O glamouroso tapete vermelho do Festival de Cannes encheu-se de gente com relâmpagos azul e vermelho pintados no rosto. Símbolo facilmente atrelado a David Bowie (1947-2016), desde o lançamento do seu álbum Aladdin Lane em 1973, a homenagem comemorava o lançamento do primeiro documentário sobre o autor desde a sua morte em 2016, Moonage Dream, na sessão de meia-noite da segunda-feira. 23.
Para o diretor Brett Morgen, o filme era uma experiência, ou melhor, uma odisseia cinematográfica, criada a partir de milhares de horas de gravações inéditas, e do acervo oficial de Bowie. Imagens do artista em entrevistas, clipes, gravações, são intercaladas com pinturas de sua autoria e uma colagem dos artistas e da produção ocidental do século XX: de Oscar Wilde e James Baldwin passando por trechos de filmes como 2001: Uma Odisseia no Espaço. Com 2 horas e 20 minutos de duração, a intenção do filme não era revelar o verdadeiro Bowie, e nem mesmo explorar a sua vida pessoal, mas oferecer ao público um tempo extra com ele.

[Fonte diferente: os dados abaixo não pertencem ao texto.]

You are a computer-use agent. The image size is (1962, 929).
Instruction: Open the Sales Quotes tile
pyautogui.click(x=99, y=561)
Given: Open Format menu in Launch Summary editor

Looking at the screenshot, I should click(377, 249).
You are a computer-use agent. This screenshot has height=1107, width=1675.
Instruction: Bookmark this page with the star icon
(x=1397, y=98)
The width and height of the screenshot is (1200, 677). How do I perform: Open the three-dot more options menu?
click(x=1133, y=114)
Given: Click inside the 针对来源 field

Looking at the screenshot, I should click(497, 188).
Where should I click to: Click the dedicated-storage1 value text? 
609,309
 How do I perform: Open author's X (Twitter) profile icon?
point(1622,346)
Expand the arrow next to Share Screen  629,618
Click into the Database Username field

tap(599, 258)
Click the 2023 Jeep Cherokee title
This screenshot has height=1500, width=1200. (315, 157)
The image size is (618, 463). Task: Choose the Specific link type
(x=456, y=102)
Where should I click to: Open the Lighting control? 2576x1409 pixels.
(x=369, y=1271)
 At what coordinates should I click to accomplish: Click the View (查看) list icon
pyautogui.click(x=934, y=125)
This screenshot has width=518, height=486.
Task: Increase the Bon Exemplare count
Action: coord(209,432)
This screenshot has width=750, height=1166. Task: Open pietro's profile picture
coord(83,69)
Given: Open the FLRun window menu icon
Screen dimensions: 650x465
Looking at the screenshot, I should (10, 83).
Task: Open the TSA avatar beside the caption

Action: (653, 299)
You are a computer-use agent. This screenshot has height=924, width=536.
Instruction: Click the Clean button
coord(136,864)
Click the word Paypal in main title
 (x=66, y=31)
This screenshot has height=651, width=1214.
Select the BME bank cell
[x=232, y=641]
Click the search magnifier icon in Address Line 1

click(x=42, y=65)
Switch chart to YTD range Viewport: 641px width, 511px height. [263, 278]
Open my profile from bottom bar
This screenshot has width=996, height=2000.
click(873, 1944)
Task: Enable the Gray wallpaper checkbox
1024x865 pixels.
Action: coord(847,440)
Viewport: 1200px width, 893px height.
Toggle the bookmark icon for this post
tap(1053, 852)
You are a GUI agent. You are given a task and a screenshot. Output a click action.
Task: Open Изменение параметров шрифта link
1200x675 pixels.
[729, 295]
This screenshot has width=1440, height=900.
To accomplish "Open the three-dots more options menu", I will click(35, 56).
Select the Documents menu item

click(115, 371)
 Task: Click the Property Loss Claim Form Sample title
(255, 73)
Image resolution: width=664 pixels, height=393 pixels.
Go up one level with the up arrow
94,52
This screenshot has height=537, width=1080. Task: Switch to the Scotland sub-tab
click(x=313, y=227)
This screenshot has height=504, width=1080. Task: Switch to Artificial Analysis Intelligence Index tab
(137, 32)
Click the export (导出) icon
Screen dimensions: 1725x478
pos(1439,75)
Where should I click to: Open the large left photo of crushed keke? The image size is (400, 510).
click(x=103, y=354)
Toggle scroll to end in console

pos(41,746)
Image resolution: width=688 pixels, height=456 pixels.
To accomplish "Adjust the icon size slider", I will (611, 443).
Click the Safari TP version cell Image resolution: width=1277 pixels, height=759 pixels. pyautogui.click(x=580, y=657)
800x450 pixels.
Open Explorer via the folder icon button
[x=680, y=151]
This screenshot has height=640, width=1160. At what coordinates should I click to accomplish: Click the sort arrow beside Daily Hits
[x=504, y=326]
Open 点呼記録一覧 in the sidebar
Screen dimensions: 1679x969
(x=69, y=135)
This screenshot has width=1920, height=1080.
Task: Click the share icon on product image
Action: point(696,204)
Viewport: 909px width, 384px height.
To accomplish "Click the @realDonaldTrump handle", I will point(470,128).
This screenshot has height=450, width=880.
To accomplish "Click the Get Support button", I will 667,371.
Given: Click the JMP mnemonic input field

Moonage Daydream, título emprestado de uma das músicas mais emocionantes do clássico disco Ziggy Stardust and the Spiders from Mars (1972), começa com um trecho de Bowie sobre a morte de Deus, conforme decretada pelo filósofo alemão Friedrich Nietzsche. Segundo o artista, o espaço deixado dentro de nós precisava ser preenchido por alguma outra coisa. Talvez a sua música, ou talvez o próprio artista. Em uma das muitas entrevistas usadas na obra, Bowie diz que gostaria de ser um messias do rock’n’roll, um messias que veio do espaço. Personas do músico, como Ziggy Stardust e o Thin White Duke, se fundem com o David Bowie de dia de semana, em imagens que percorrem os seus quase 50 anos de carreira. As 2.000 pessoas da sala de exibição em Cannes vibraram com trechos de clipes e músicas, como Space Oddity, Starman e, claro, Moonage Daydream.
Depois dos créditos, uma surpresa: uma mensagem de Bowie, agradecendo ao público, e dizendo que aprendeu muito sobre todos nós naquele encontro. “We’ll meet again, we’ll meet again. Don’t know where, don’t know when” (Nos encontraremos de novo, nos encontraremos de novo. Não sei quando, nem onde), entoou, na música de Vera Lynn. O Grand Théâtre Lumière, uma das principais salas de cinema do mundo, explodiu em aplausos por quase 10 minutos, da orquestra ao balcão. Depois de agradecer a todos, Morgen falou sobre a influência de David Bowie em sua trajetória. “Bowie mudou a minha vida aos 13 anos, e agora de novo, ao fazer este filme.” Estrelas nunca morrem.